▶ _The records_:
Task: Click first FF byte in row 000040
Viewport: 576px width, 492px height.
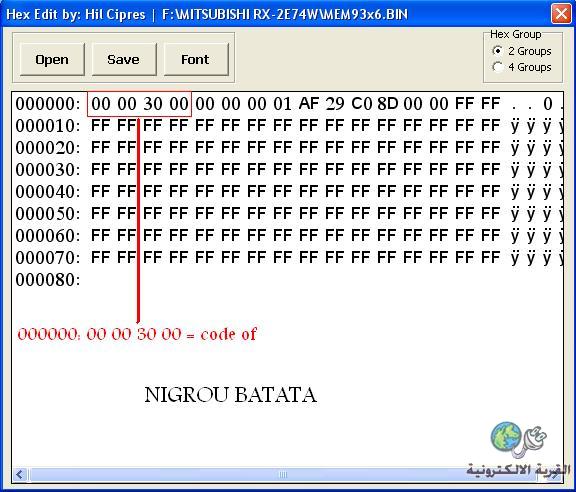Action: point(101,192)
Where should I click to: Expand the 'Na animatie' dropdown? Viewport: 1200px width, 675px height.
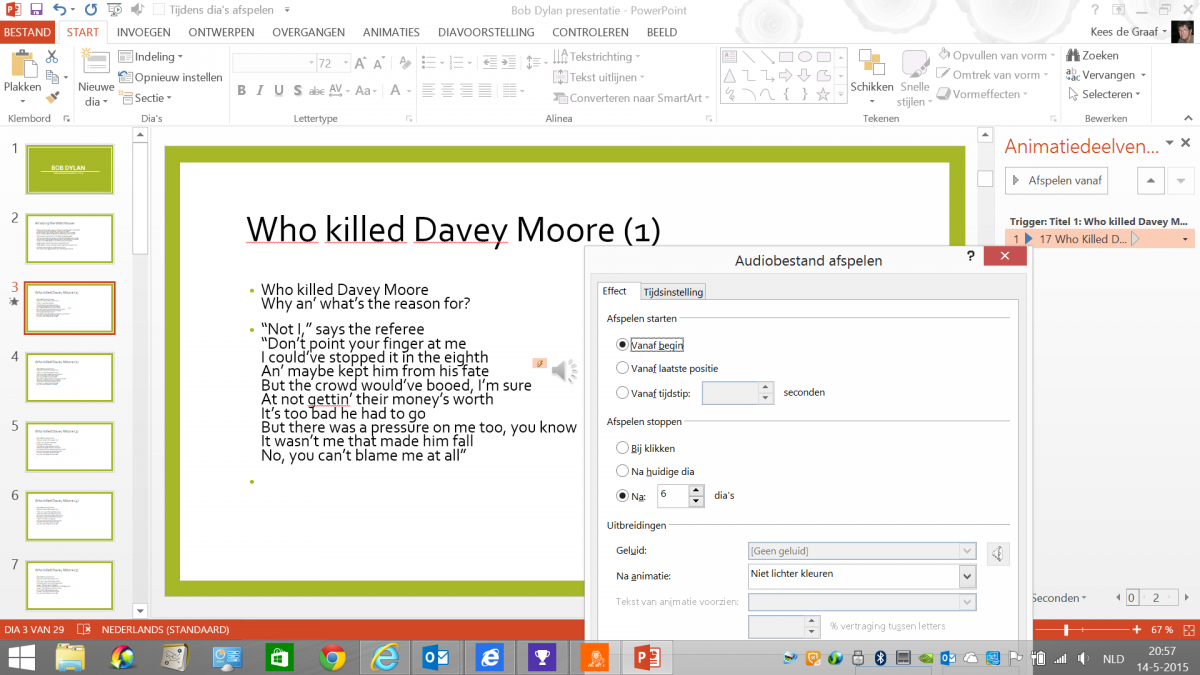(x=966, y=577)
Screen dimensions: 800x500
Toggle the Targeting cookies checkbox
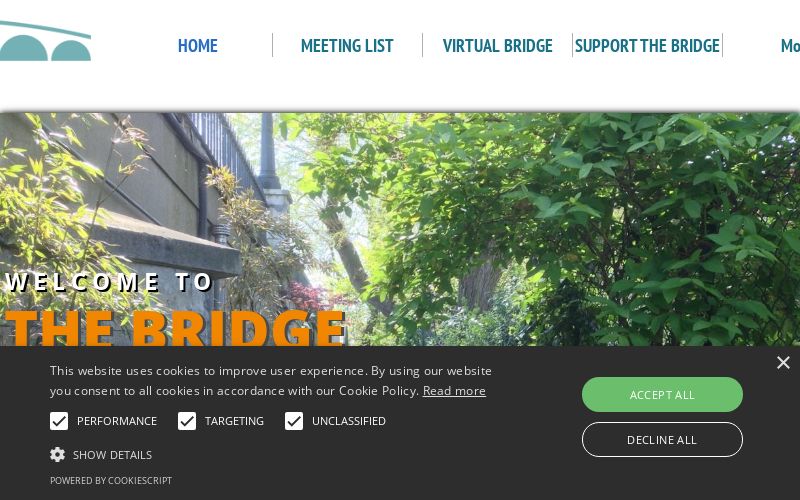pos(187,421)
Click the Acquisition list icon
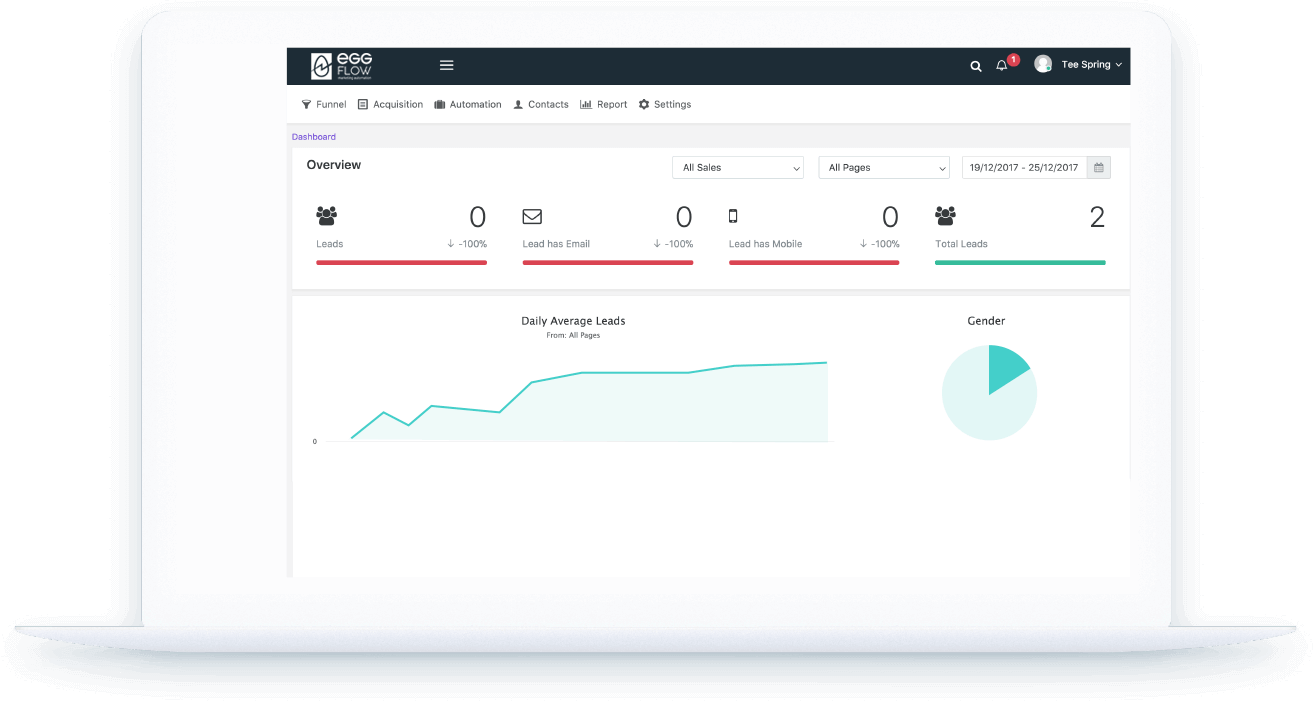The width and height of the screenshot is (1313, 701). click(x=362, y=103)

▶ _Action item_:
With the pictures excluded, the records are to be reproduced exactly.

▶ _Solution to this task_:
Task: Click first FF byte in row 000040
Viewport: 576px width, 492px height.
Action: point(101,192)
Where should I click to: Expand the 'Na animatie' dropdown? Viewport: 1200px width, 675px height.
(x=966, y=577)
Screen dimensions: 800x500
Toggle the Targeting cookies checkbox
pos(187,421)
Click the Acquisition list icon
The width and height of the screenshot is (1313, 701). click(x=362, y=103)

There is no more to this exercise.